EXCERPT PROVIDED:
Undescribed species of octopus

The hairy octopus (Octopus sp. 16) is an undescribed octopus species found in parts of the Indo-Pacific Ocean, such as north Sulawesi Island, the Lembeh Strait, Bali, Indonesia and Japan. They are identified by the heavily textured skin giving it a "hairy" appearance. Little is known about this species and a binomial name has not been provided.

==Description==
The hairy octopus has a total length of 2 inches (5 cm) and a weight of 5 grams.

With the use of chromatophores, colour changing skin cells, the octopus can range from white, cream, brown and red, with or without patterns such as spots.

This octopus is usually heavily textured with the use of papillae, skin structures that expand and contract into various sizes to form texture. The hairy octopus has very fine hair-like papillae compared to other octopus such as the algae octopus (Abdopus aculeatus), a species with large, spiky papillae.

TASK BRIEF: Retype the passage on the hairy octopus word for word, everything from "With the use of chromatophores, colour" down to "large, spiky papillae.". The stored data plays no part in what you need to do here.

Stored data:
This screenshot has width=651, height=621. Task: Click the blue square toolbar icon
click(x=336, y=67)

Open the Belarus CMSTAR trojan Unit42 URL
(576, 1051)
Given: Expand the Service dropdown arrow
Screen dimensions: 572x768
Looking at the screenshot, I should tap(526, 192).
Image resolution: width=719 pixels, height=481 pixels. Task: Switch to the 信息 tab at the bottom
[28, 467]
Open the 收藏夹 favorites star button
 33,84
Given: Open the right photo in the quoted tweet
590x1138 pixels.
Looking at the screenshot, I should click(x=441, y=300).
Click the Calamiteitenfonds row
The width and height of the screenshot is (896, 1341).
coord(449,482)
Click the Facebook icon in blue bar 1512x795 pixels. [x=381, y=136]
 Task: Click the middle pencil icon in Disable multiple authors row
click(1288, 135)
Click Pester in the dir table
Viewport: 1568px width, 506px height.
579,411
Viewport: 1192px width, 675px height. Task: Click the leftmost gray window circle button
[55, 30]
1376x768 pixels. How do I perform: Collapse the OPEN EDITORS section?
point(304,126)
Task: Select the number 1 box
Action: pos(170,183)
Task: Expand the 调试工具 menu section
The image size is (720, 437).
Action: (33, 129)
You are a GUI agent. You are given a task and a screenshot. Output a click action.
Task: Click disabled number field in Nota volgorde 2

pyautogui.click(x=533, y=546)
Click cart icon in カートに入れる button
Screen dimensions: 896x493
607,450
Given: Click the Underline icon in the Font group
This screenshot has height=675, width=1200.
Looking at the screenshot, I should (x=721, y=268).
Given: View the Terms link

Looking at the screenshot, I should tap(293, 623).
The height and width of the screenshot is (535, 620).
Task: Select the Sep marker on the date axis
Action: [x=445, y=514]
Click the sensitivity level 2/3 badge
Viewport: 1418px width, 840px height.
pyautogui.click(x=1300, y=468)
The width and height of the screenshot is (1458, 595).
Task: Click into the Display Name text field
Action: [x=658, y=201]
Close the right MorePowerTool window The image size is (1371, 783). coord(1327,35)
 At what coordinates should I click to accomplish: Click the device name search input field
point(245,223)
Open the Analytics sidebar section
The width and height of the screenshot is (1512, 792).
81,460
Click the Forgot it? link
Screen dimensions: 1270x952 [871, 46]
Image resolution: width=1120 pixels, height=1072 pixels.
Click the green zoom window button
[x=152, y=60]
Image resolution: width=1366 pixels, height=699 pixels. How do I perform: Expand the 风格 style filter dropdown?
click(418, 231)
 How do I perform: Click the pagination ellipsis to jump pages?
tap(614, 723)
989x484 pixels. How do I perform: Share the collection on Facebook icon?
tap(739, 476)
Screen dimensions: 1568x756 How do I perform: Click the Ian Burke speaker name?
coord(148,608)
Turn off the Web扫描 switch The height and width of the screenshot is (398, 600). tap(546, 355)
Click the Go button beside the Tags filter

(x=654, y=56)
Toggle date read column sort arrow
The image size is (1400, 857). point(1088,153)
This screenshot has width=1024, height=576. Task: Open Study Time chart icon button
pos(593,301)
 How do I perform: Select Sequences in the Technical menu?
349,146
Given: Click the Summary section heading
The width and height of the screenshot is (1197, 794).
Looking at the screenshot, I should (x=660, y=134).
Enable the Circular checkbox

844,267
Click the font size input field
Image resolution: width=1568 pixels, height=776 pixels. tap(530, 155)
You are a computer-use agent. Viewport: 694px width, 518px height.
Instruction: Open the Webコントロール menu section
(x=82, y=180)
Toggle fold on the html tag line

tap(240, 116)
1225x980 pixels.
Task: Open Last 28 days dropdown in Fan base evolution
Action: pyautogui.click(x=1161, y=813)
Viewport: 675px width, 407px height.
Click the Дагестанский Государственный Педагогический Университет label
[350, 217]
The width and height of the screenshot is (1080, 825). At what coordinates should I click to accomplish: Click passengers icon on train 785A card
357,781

ANSWER SPACE:
With the use of chromatophores, colour changing skin cells, the octopus can range from white, cream, brown and red, with or without patterns such as spots.

This octopus is usually heavily textured with the use of papillae, skin structures that expand and contract into various sizes to form texture. The hairy octopus has very fine hair-like papillae compared to other octopus such as the algae octopus (Abdopus aculeatus), a species with large, spiky papillae.